Como narrar o Piauí a quem nasceu sob seu sol, mas nunca sentiu seu calor genuíno? Como traduzir o sabor artesanal da cajuína dourada a quem só conheceu a versão engarrafada pela indústria? Como descrever a textura áspera do chão rachado sob os pés descalços a quem sempre caminhou sobre asfalto e cimento? Com veemência quase poética, Noé Filho lançava exemplos como espadas contra a ignorância. Sua ânsia era um rio caudaloso tentando irrigar desertos interiores. No fundo, não era raiva que o movia, mas uma tristeza profunda por ver tantos piauienses tornando-se estrangeiros em sua própria terra. Logo, a Geleia Total tornou-se não um ponto de chegada, mas um fluxo contínuo de descobertas.
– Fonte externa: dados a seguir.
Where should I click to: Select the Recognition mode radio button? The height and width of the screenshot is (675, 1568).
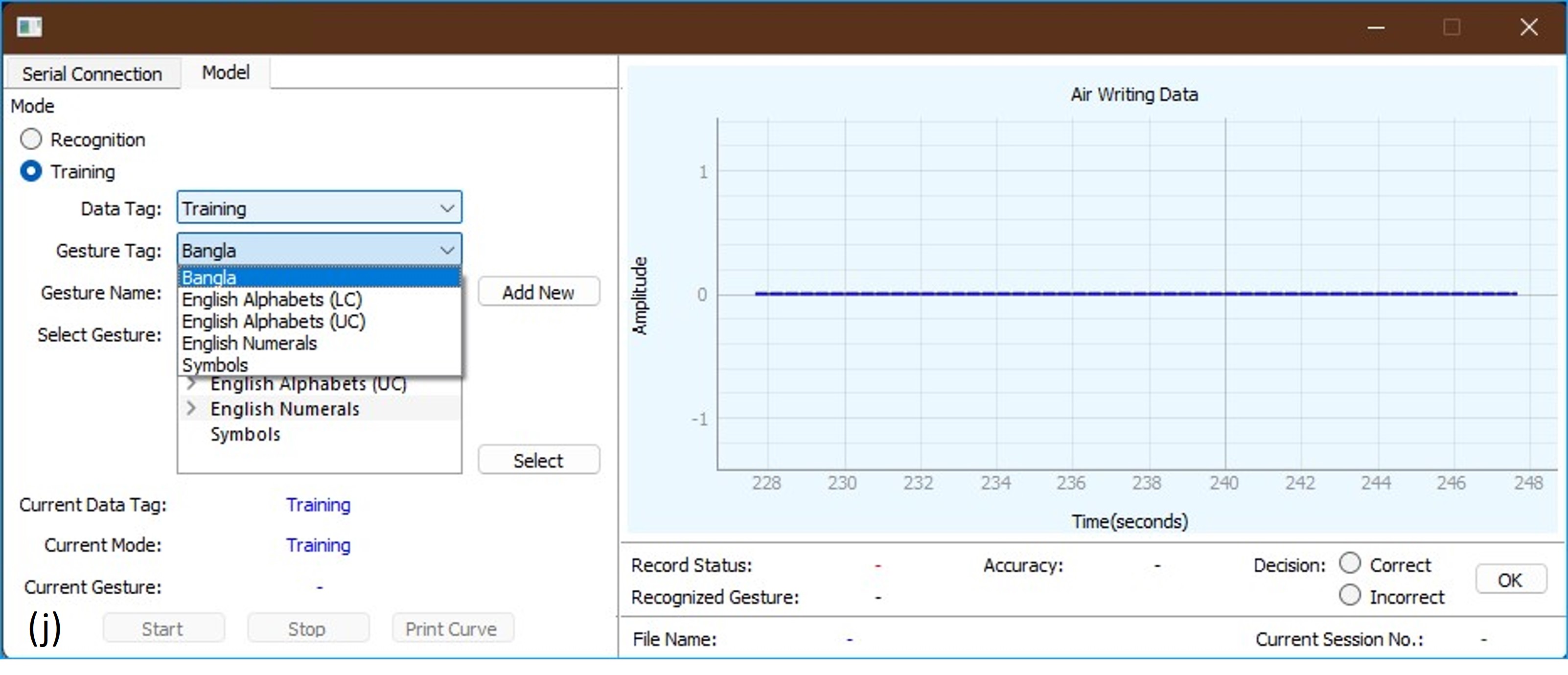click(x=31, y=140)
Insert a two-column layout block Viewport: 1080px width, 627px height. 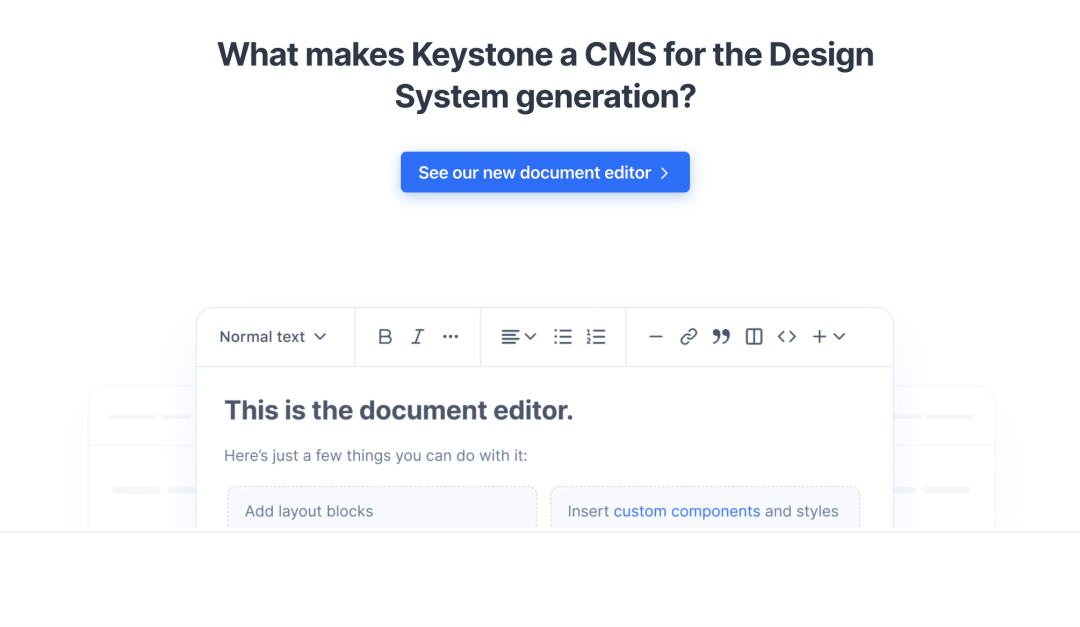pyautogui.click(x=753, y=336)
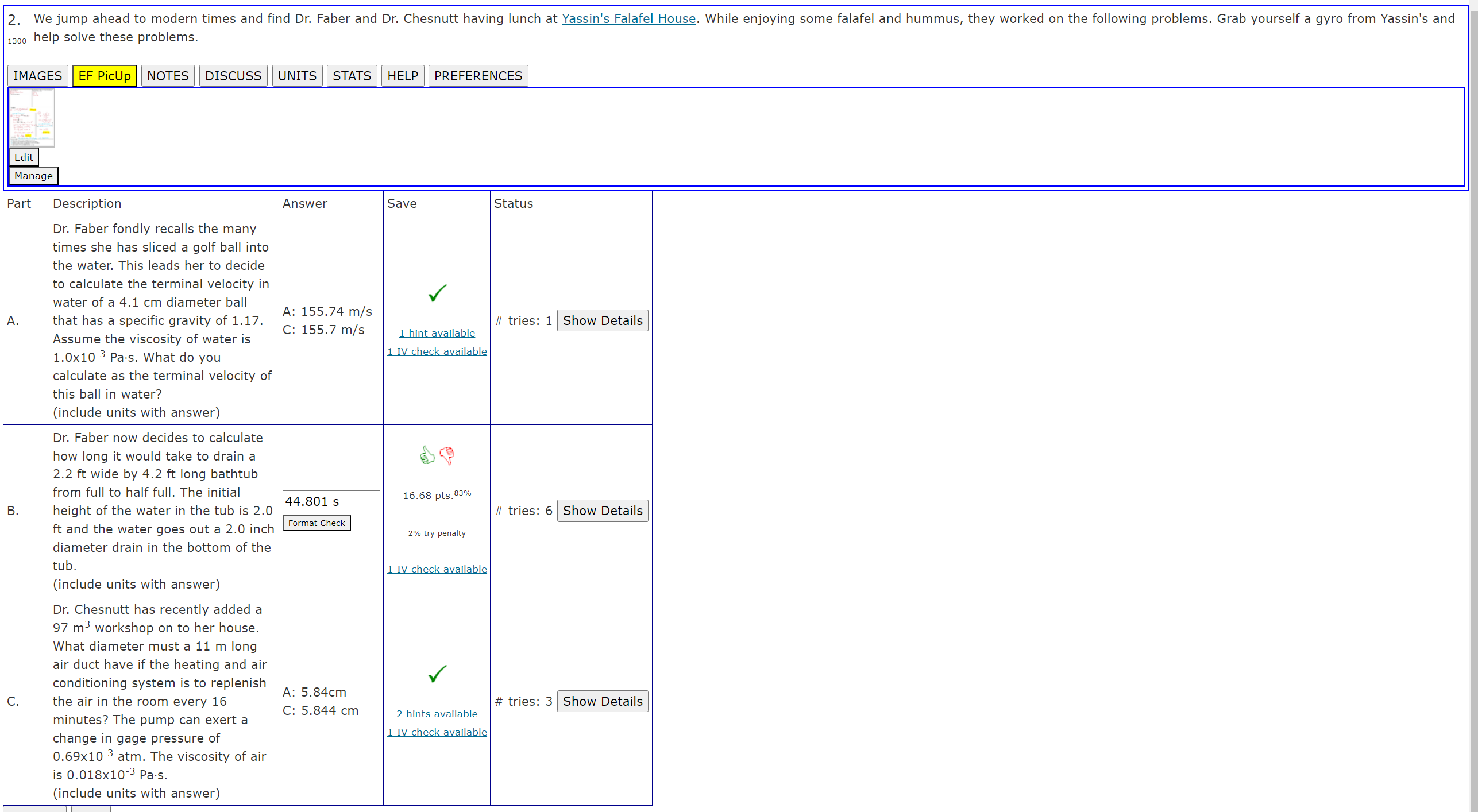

Um murmúrio que nasce nas vielas de Teresina, o grito que ecoa nas praças históricas de Oeiras, a melodia que escorre dos becos e avenidas de Floriano. O Piauí não é apenas um nome no mapa nordestino, mas um organismo pulsante de vida e cultura. É o sabor acre da cajuína caseira fermentando ao sol, a doçura terrosa da rapadura ralada no café da manhã, o crocante do peixe frito nas barracas à beira do Poti. É o artesanato de palha que entrelaça gerações de histórias, a cerâmica colorida que molda tradições seculares, o couro trabalhado que veste a identidade do vaqueiro.

Arquivo pessoal / Noé Filho

Sua geografia é um canto de resistência que transcende mapas. É o mandacaru desabrochando no árido, ensinando que até na escassez há florescimento. É o rio Parnaíba, persistente, esculpindo fronteiras e unindo territórios com seu curso ininterrupto. É a grandiosidade dos cânions da Serra da Capivara, testemunhas silenciosas de eras, convidando-nos a contemplar a força do tempo. Cada gota desse caudal cultural carrega identidade: sotaques que dançam, versos que desafiam o silêncio, tambores que ecoam de feiras a terreiros, saraus a ateliês. Suas águas brotam nas ruas vibrantes de Teresina, nos quintais poeirentos de Picos e viajam corajosamente até às calçadas de São Paulo e varandas de Lisboa entre outros destinos. É a arte que sussurra ao mundo: “Estamos aqui, e daqui criamos tudo”. Cada voz que emerge dessas terras pulsa com a energia de mundos inteiros. Artistas populares, autores anônimos e consagrados entrelaçam histórias, celebrando desde a resistência silenciosa dos cajueiros até a sabedoria barrenta do rio Poti. Suas inquietações não são meros registros, porém recriações vivas da memória, pontes entre passado e futuro.

Seja coletivos como a Geleia Total ou revistas independentes, como as de Galvão e Aragão, erguem-se como faróis de uma produção editorial ousada, onde a diversidade floresce sem amarras e hierarquias se dissolvem. Cada página virada é um gesto político, uma semente de transformação. Incluir vozes marginalizadas e fortalecer diálogos plurais não é somente necessário. É revolucionário. Juntos, escrevemos um futuro onde todas as narrativas têm lugar ao sol. Nossa força coletiva brota dessa união diversa, fascinante e inquebrável. Nossa geografia é nossa voz e ecoa globalmente.